The artist, who has already produced paintings based on the movement of Africans abducted from their homeland in order to be enslaved in the New World, now turns his attention to diasporas within Brazilian territory. In particular, the diaspora of the Bahian population in Rio de Janeiro. Almeida sees in this migration the origins of a cultural encounter that would encourage expressions of resistance in Afro-diasporic culture, especially in the territory known as Little Africa, in Rio de Janeiro.


The guiding thread of the artist’s research that unfolds in these works is the religiosity manifested through syncretic practices. The Recôncavo Baiano, the name given to the geographic region around the Baía de Todos os Santos, in Bahia, and whose map appears in one of the paintings in the exhibition, is a territory rich in African cultural traditions, due to the immense number of individuals who arrived in Brazil from the continent. 


In this context, secret brotherhoods of enslaved people flourished, such as the ‘Brotherhood of Good Death’ and the ‘Brotherhood of Black Men.’ Although, at first, these communities were sheltered within the Catholic church, the brotherhoods became meeting and socializing spaces for people who shared experiences of exile and forced submission. 

Almeida's paintings aim to highlight how elements of Catholicism were deliberately integrated by the enslaved population to ensure the survival of their own subordinated religious and cultural practices.
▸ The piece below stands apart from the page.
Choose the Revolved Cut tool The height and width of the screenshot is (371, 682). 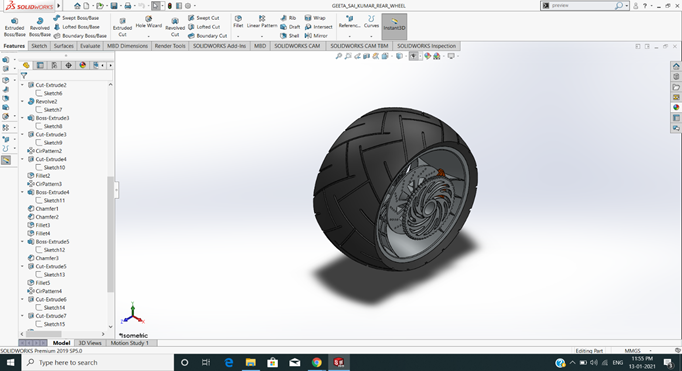[x=175, y=27]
On his canvases, the artist articulates images and actions from the two religious universes, and in most of the compositions, whiteness is represented through oratories, sculptures and furniture and even through architectural elements, such as the typical Portuguese tiles. The elements of Afro-Brazilian culture, particularly those that founded Umbanda and Candomblé, appear in the liveliness of specific actions and ritual elements, such as the spiritual guides or through dances and herbs, creating counterpoints between the material and spiritual spheres.


The artist also presents a series of canvases of ritual scenes, such as the washing of the Bonfim staircase, or scenes of dances and rhythms dedicated to the orixás (gods). One of the highlights of the exhibition is the painting in which the artist mentions the law of the free womb, a theme that he has previously explored in other works.


Promulgated in 1871, the law stated, from that moment on, freedom to the children of enslaved women. In the painting, a black woman, about to give birth, is represented lying on the floor of a colonial townhouse, accompanied by a mourner. For Almeida, this work represents the power of renewal present in the act of being born, serving as a metaphor for the transformational possibilities of the future. 


However, for Almeida, erasure is the greatest form of ongoing violence, which he seeks to point out in his work. The artist targets not only the denial of the right to memory as a result of colonialism but also the gaps in the personal memories of people of color, due to the violence and traumas to which they are subjected by society.


In Pessoas que eram coisas que eram pessoas, Almeida brings together symbols and images from extensive iconographic research to create syncretic compositions that transcend time in order to propose a new mythical imagery. This is not because the artist wants to call back to some heroic time, but rather because he is attempting to retrace possible origins of Afro-Brazilian culture, demonstrating how the dispute of narratives can even take place through the proposition of new forms of representation.